#### [Raw data]
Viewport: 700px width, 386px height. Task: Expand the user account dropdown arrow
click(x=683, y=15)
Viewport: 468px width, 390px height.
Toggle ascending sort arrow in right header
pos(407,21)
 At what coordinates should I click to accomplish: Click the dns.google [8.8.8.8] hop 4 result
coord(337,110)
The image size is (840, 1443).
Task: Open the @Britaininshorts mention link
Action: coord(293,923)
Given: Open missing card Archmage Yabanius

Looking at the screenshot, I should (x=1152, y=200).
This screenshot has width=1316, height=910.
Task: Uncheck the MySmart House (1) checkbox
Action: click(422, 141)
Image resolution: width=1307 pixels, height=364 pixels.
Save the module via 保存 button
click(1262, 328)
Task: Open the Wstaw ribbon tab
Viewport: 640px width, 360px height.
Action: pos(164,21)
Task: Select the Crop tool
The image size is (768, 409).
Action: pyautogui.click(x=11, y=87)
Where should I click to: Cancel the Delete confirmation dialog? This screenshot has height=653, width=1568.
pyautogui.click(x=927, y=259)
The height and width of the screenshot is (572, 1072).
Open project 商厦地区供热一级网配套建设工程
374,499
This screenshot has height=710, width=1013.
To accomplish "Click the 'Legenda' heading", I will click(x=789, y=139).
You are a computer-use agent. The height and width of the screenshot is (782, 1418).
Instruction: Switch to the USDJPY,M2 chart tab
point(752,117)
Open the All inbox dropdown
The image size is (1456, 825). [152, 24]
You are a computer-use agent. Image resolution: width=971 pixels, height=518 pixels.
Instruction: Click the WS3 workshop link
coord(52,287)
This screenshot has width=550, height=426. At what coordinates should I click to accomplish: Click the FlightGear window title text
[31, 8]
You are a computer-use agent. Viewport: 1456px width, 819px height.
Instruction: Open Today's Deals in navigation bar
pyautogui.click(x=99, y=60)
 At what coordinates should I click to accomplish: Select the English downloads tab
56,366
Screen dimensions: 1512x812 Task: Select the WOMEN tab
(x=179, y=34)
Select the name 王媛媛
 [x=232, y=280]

#### [What you need to do]
Rewrite the records above with every "Instruction" changed to "Command", keeping everything else the same.

#### [Answer to the problem]
Viewport: 700px width, 386px height. Task: Expand the user account dropdown arrow
click(x=683, y=15)
Viewport: 468px width, 390px height.
Toggle ascending sort arrow in right header
pos(407,21)
 At what coordinates should I click to accomplish: Click the dns.google [8.8.8.8] hop 4 result
coord(337,110)
The image size is (840, 1443).
Task: Open the @Britaininshorts mention link
Action: coord(293,923)
Given: Open missing card Archmage Yabanius

Looking at the screenshot, I should (x=1152, y=200).
This screenshot has width=1316, height=910.
Task: Uncheck the MySmart House (1) checkbox
Action: click(422, 141)
Image resolution: width=1307 pixels, height=364 pixels.
Save the module via 保存 button
click(1262, 328)
Task: Open the Wstaw ribbon tab
Viewport: 640px width, 360px height.
Action: pos(164,21)
Task: Select the Crop tool
The image size is (768, 409).
Action: pyautogui.click(x=11, y=87)
Where should I click to: Cancel the Delete confirmation dialog? This screenshot has height=653, width=1568.
pyautogui.click(x=927, y=259)
The height and width of the screenshot is (572, 1072).
Open project 商厦地区供热一级网配套建设工程
374,499
This screenshot has height=710, width=1013.
To accomplish "Click the 'Legenda' heading", I will click(x=789, y=139).
You are a computer-use agent. The height and width of the screenshot is (782, 1418).
Command: Switch to the USDJPY,M2 chart tab
point(752,117)
Open the All inbox dropdown
The image size is (1456, 825). [152, 24]
You are a computer-use agent. Image resolution: width=971 pixels, height=518 pixels.
Command: Click the WS3 workshop link
coord(52,287)
This screenshot has width=550, height=426. At what coordinates should I click to accomplish: Click the FlightGear window title text
[31, 8]
You are a computer-use agent. Viewport: 1456px width, 819px height.
Command: Open Today's Deals in navigation bar
pyautogui.click(x=99, y=60)
 At what coordinates should I click to accomplish: Select the English downloads tab
56,366
Screen dimensions: 1512x812 Task: Select the WOMEN tab
(x=179, y=34)
Select the name 王媛媛
 [x=232, y=280]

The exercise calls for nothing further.